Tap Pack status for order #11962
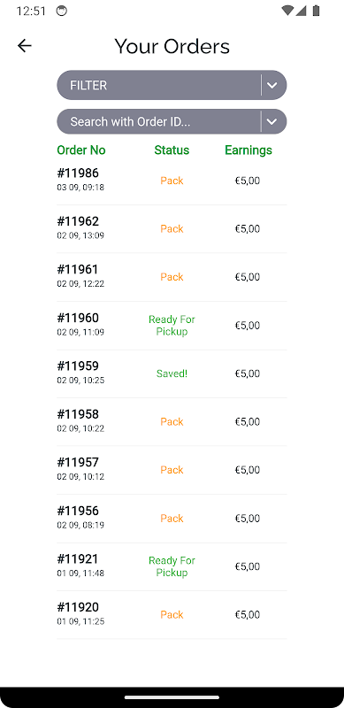The height and width of the screenshot is (708, 344). pos(172,229)
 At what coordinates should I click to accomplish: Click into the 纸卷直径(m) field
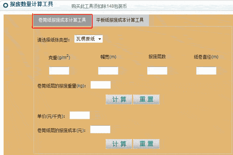(x=206, y=71)
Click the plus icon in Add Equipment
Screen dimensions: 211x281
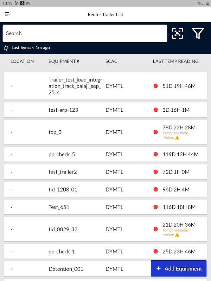[158, 269]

**********

[Task objective]
Please reproduce the listing with "field" swapped for "input box" and nothing else changed. Omit the pictures.

[Solution]
Tap Pack status for order #11962
The height and width of the screenshot is (708, 344). pos(172,229)
 At what coordinates should I click to accomplish: Click into the 纸卷直径(m) input box
(x=206, y=71)
Click the plus icon in Add Equipment
Screen dimensions: 211x281
[158, 269]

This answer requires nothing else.